WRITTEN REQUEST =>
Could you convert every line of the rows below into a Markdown table with the columns No. and Text, giving each line its own number and skipping blank lines? Leave the pictures out of your answer.
'''
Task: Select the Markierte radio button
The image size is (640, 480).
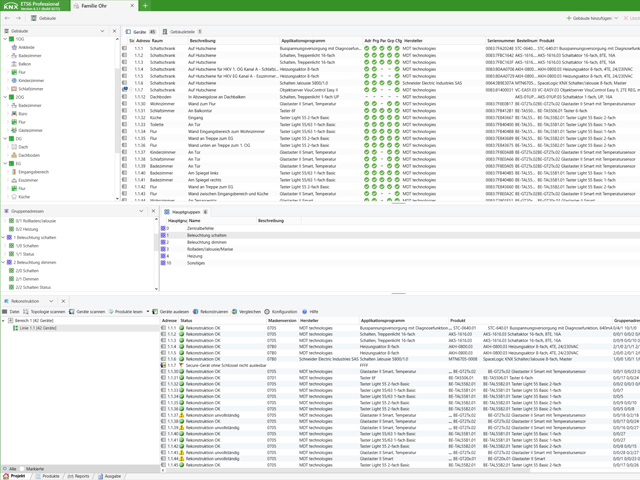Action: tap(23, 468)
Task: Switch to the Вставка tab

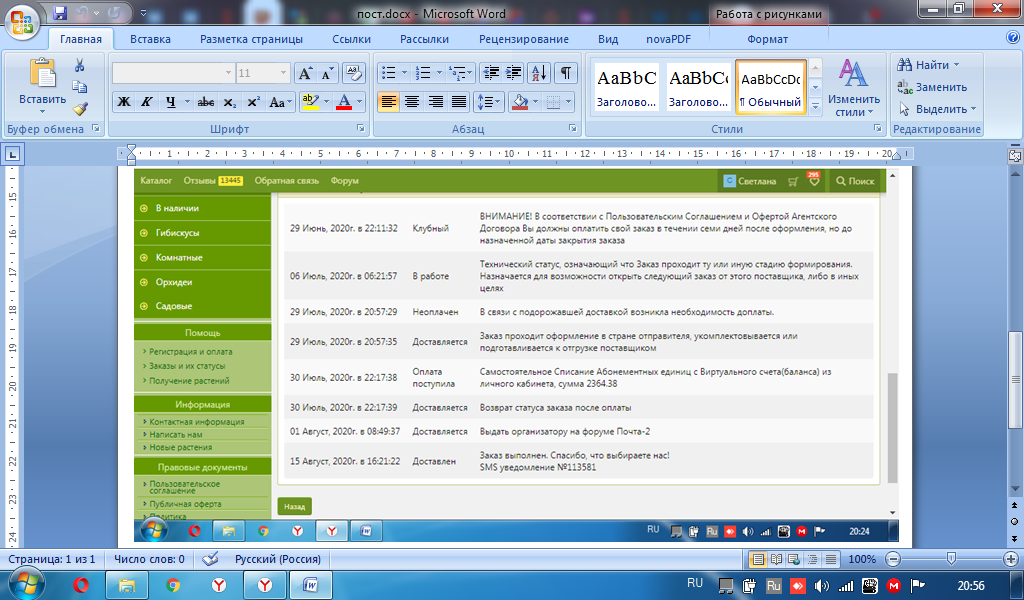Action: (x=150, y=40)

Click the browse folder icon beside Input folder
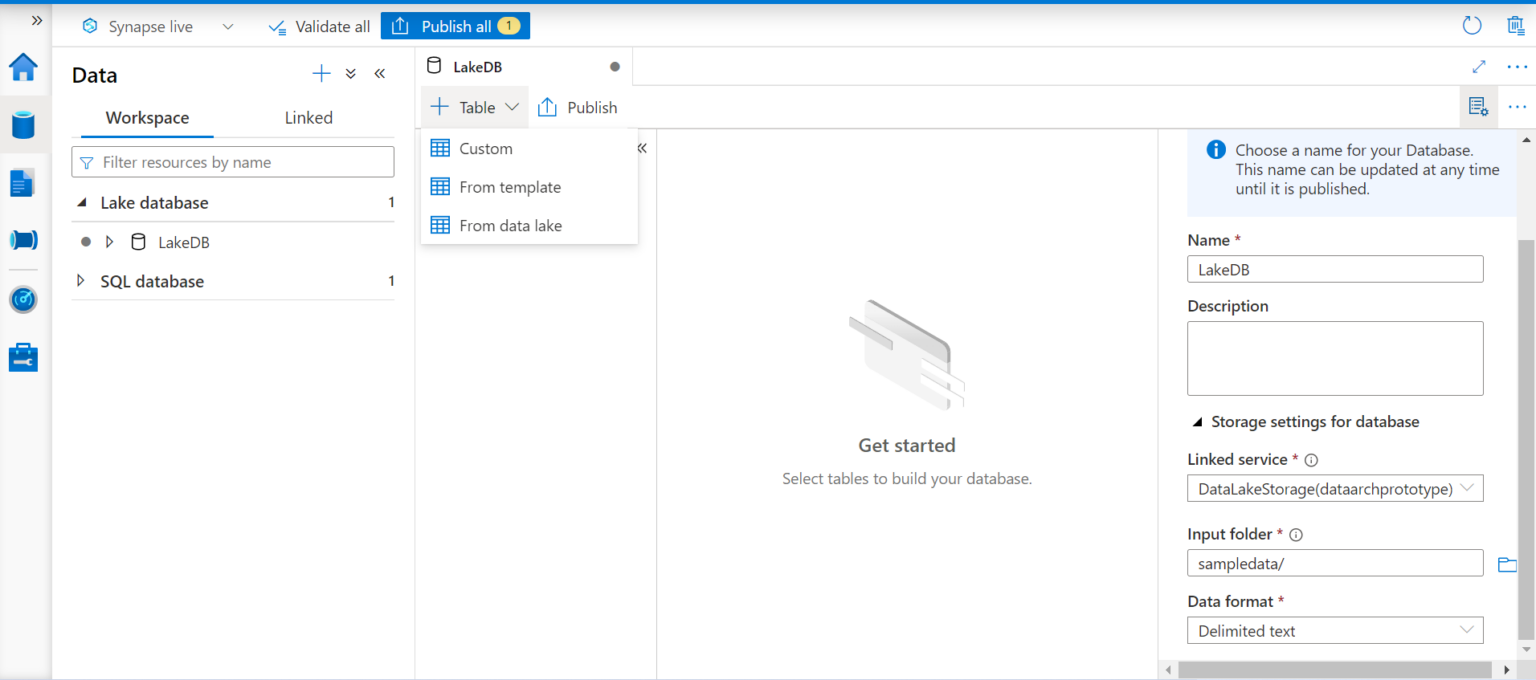click(x=1507, y=564)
'''
WRITTEN ANSWER =>
| No. | Text |
|---|---|
| 1 | Task: Select the Markierte radio button |
| 2 | The image size is (640, 480). |
| 3 | Action: tap(23, 468) |
| 4 | Task: Switch to the Вставка tab |
| 5 | Action: (x=150, y=40) |
| 6 | Click the browse folder icon beside Input folder |
| 7 | click(x=1507, y=564) |